* _Extracted material_:
-=-=-

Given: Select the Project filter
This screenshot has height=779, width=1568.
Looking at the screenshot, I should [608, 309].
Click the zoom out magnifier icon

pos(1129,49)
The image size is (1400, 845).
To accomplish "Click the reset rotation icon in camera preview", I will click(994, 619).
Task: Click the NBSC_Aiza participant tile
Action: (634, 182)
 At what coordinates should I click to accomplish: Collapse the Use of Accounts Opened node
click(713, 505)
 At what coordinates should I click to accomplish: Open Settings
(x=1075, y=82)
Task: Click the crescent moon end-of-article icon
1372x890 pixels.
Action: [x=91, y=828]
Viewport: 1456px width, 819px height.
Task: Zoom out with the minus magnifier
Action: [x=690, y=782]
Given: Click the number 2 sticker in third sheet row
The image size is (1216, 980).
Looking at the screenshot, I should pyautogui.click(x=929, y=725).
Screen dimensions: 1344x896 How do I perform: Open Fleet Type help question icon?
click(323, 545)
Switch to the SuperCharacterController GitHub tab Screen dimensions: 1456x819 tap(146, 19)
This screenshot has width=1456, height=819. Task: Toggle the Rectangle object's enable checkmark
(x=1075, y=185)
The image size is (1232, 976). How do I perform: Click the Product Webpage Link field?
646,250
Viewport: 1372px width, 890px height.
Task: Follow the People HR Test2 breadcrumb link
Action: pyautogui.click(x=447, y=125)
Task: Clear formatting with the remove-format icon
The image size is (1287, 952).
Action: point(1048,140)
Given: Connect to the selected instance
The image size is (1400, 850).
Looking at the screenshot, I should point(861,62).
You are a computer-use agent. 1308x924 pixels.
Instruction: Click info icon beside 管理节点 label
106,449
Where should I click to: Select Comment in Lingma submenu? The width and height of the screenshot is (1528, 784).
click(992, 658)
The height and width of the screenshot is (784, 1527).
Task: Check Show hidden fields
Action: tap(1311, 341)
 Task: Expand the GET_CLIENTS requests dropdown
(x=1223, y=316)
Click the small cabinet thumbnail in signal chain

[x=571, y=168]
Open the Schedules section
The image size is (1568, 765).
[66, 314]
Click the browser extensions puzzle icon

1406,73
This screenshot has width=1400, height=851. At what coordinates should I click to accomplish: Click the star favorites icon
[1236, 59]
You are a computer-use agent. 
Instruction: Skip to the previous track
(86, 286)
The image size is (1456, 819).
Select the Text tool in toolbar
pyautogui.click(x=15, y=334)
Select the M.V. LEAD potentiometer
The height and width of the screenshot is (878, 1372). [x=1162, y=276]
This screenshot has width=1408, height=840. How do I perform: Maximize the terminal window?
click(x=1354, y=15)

-=-=-

Including any blank lines, repeat the data exactly.

Given: Select the Project filter
This screenshot has height=779, width=1568.
Looking at the screenshot, I should [608, 309].
Click the zoom out magnifier icon

pos(1129,49)
The image size is (1400, 845).
To accomplish "Click the reset rotation icon in camera preview", I will click(994, 619).
Task: Click the NBSC_Aiza participant tile
Action: (634, 182)
 At what coordinates should I click to accomplish: Collapse the Use of Accounts Opened node
click(713, 505)
 At what coordinates should I click to accomplish: Open Settings
(x=1075, y=82)
Task: Click the crescent moon end-of-article icon
1372x890 pixels.
Action: [x=91, y=828]
Viewport: 1456px width, 819px height.
Task: Zoom out with the minus magnifier
Action: [x=690, y=782]
Given: Click the number 2 sticker in third sheet row
The image size is (1216, 980).
Looking at the screenshot, I should pyautogui.click(x=929, y=725).
Screen dimensions: 1344x896 How do I perform: Open Fleet Type help question icon?
click(323, 545)
Switch to the SuperCharacterController GitHub tab Screen dimensions: 1456x819 tap(146, 19)
This screenshot has width=1456, height=819. Task: Toggle the Rectangle object's enable checkmark
(x=1075, y=185)
The image size is (1232, 976). How do I perform: Click the Product Webpage Link field?
646,250
Viewport: 1372px width, 890px height.
Task: Follow the People HR Test2 breadcrumb link
Action: pyautogui.click(x=447, y=125)
Task: Clear formatting with the remove-format icon
The image size is (1287, 952).
Action: point(1048,140)
Given: Connect to the selected instance
The image size is (1400, 850).
Looking at the screenshot, I should point(861,62).
You are a computer-use agent. 1308x924 pixels.
Instruction: Click info icon beside 管理节点 label
106,449
Where should I click to: Select Comment in Lingma submenu? The width and height of the screenshot is (1528, 784).
click(992, 658)
The height and width of the screenshot is (784, 1527).
Task: Check Show hidden fields
Action: tap(1311, 341)
 Task: Expand the GET_CLIENTS requests dropdown
(x=1223, y=316)
Click the small cabinet thumbnail in signal chain

[x=571, y=168]
Open the Schedules section
The image size is (1568, 765).
[66, 314]
Click the browser extensions puzzle icon

1406,73
This screenshot has width=1400, height=851. At what coordinates should I click to accomplish: Click the star favorites icon
[1236, 59]
You are a computer-use agent. 
Instruction: Skip to the previous track
(86, 286)
The image size is (1456, 819).
Select the Text tool in toolbar
pyautogui.click(x=15, y=334)
Select the M.V. LEAD potentiometer
The height and width of the screenshot is (878, 1372). [x=1162, y=276]
This screenshot has width=1408, height=840. How do I perform: Maximize the terminal window?
click(x=1354, y=15)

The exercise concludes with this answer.